■ **PAGE EXTRACT**:
══════════

Homework 3: Hardware Performance Counters

This assignment will familiarize you with various low-level performance counters on X86 processors. We will be using PAPI, a performance instrumentation framework, to help us measure and understand the behavior of CPU caches and the branch predictor. You should perform all measurements on the openlab machines.

NOTE: YOU CANNOT PUBLICLY RELEASE SOLUTIONS TO THIS HOMEWORK. It's ok to show your work to your future employer as a private github/gitlab repo, however any public release is prohibited.

Hardware performance counters

Note: The overview is partially based on an short answer by John Mc Calpin. Modern CPUs provide a collection of hardware performance counters that allow you to monitor various microarchitectural events in the CPU cores. The infrastructure for these counters is described in Chapter 18 of Volume 3 of the Intel Architectures Software Developer's Manual. The events that can be counted are mostly different on different processor models -- Chapter 19 of the same document briefly describes the events for each model. When HyperThreading is enabled, these counters typically only increment for events pertaining to the specific Logical Processor that is reading the counter. Exceptions are noted in the event descriptions in Chapter 19.

The details vary by processor model, but the core performance counters typically include events related to

  1. Overall instruction fetch/issue/dispatch(execution)/retirement. Some processors have additional events to count events related to "stalls" at various points in the pipeline
  2. Branch execution, conditional branches taken/not taken, and mispredicted conditional branches
  3. Load/store operations, including
    1. Translation Lookaside Buffer accesses/misses, and Page Table Walks
    2. Accesses to the L1 Data Cache, including hits, misses, and fills
    3. Accesses to the L2 Cache
    4. Accesses to the L3 Cache (where applicable)
  4. Floating-point operations can be counted by SIMD width and by operand width (Broadwell and newer cores)

On openlab we're running on the following CPU (at least on circinus-1):

Tue/01.06:/home/aburtsev
circinus-1:1002-/08:05>cat /proc/cpuinfo |grep "model name"
model name	: Intel(R) Xeon(R) CPU           X5680  @ 3.33GHz

I.e., Intel X5680, which is a Westmere CPU, we can find all supported performance counters in Chapter 19.11. You can see however that event descriptions are terse, and it can require significant research (or familiarity with the microarchitecture) to make sense of the descriptions. Nevertheless, let me encourage you: it's still possible and it's not as hard.

Consider an example: DTLB_LOAD_MISSES.ANY is counting a number of times the execution triggered a page table walk due to a TLB miss (remember the page walk requires fetching entries from all level of the page table (4 or 5 levels on 64bit systems to resolve the physical address of a specific virtual address that you use in registers.

══════════

■ **SOURCE MATERIAL**:
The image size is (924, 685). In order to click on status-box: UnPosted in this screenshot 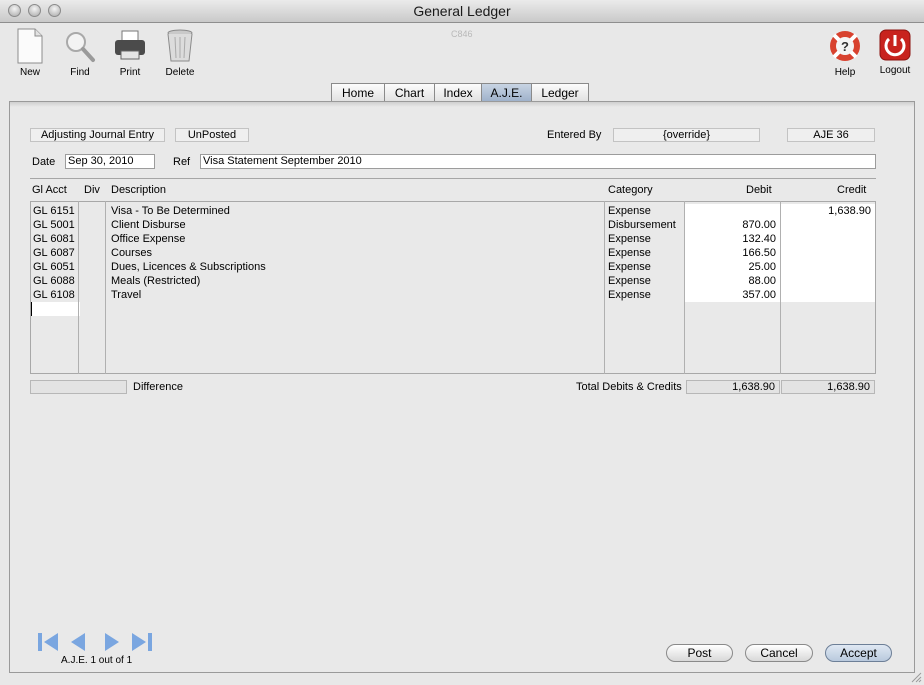, I will do `click(212, 135)`.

══════════

■ **YOUR TASKS**:
1 – Update the assignment text from "NOTE: YOU CANNOT" down to "release is prohibited.", and replace "employer" with "manager".
2 – Does the assignment text agree with each statement? (a) All measurements should be done on the openlab machines. (b) The events that can be counted are the same on every processor model. (c) The Intel X5680 is a Westmere CPU.

■ **ANSWERS GIVEN**:
1 –
NOTE: YOU CANNOT PUBLICLY RELEASE SOLUTIONS TO THIS HOMEWORK. It's ok to show your work to your future manager as a private github/gitlab repo, however any public release is prohibited.

2 –
(a) Yes: "You should perform all measurements on the openlab machines."
(b) No: "The events that can be counted are mostly different on different processor models"
(c) Yes: "Intel X5680, which is a Westmere CPU"